■ **Task**:
Could the lines from the line bearing "The height and" to the end of the records below be copied exactly, with the pictures left out and no other lines added?

■ **Stored data**:

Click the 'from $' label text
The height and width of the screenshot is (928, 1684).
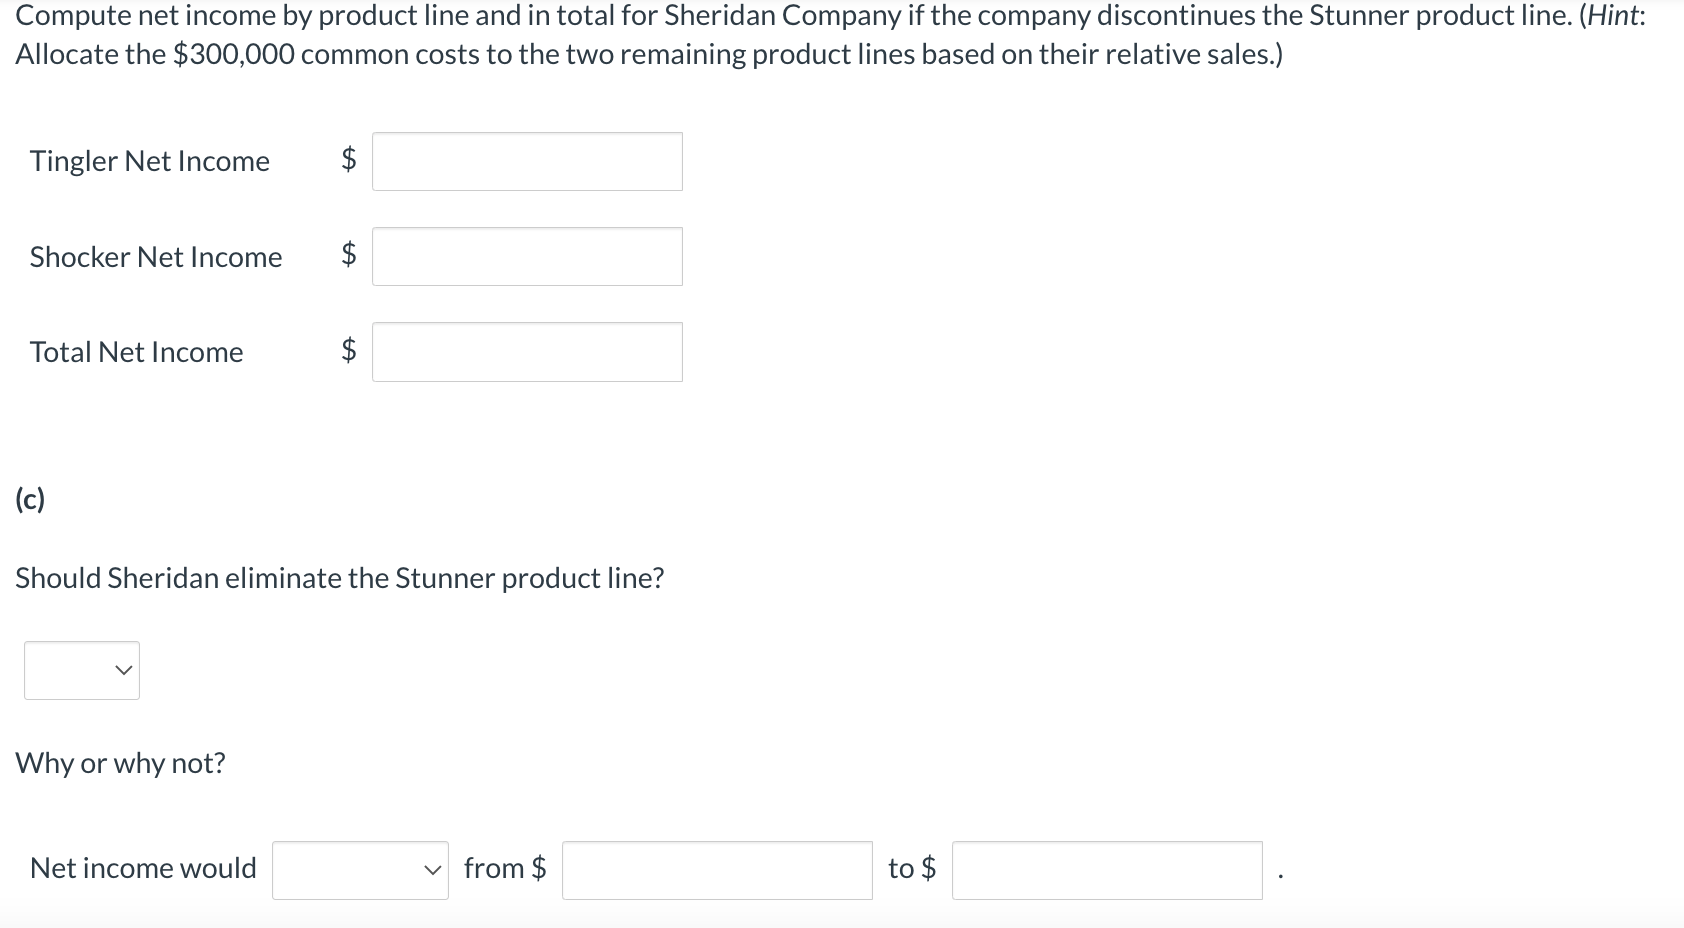coord(505,868)
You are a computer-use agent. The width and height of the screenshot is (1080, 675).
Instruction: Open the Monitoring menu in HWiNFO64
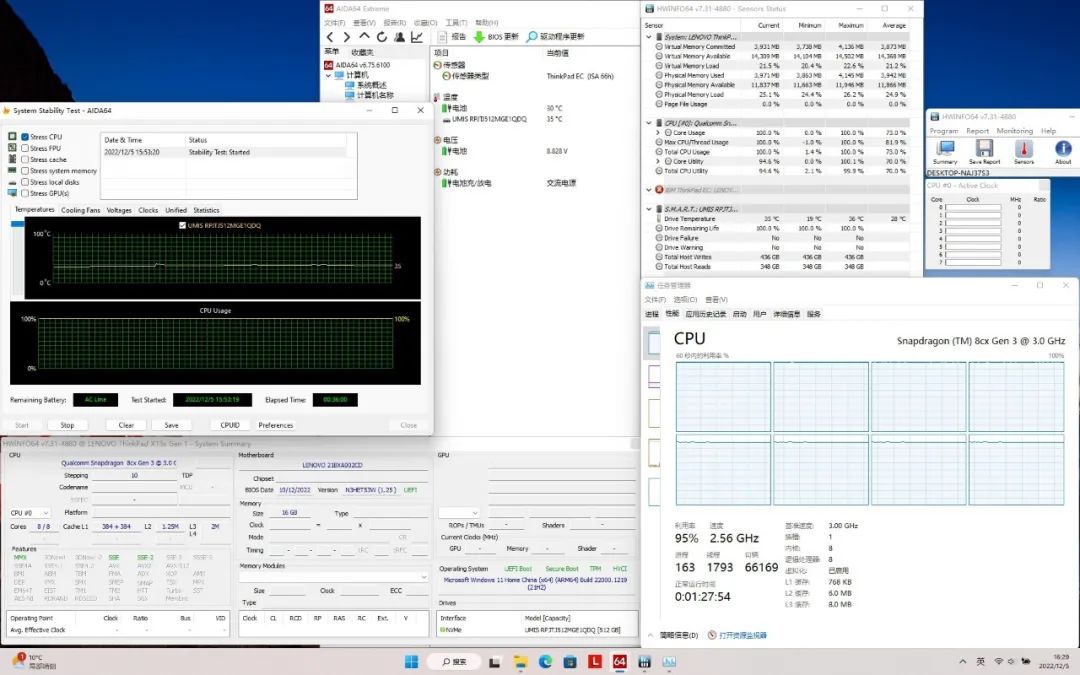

■ **Exercise solution**:
The height and width of the screenshot is (928, 1684).
coord(505,868)
You are a computer-use agent. The width and height of the screenshot is (1080, 675).
Instruction: Open the Monitoring menu in HWiNFO64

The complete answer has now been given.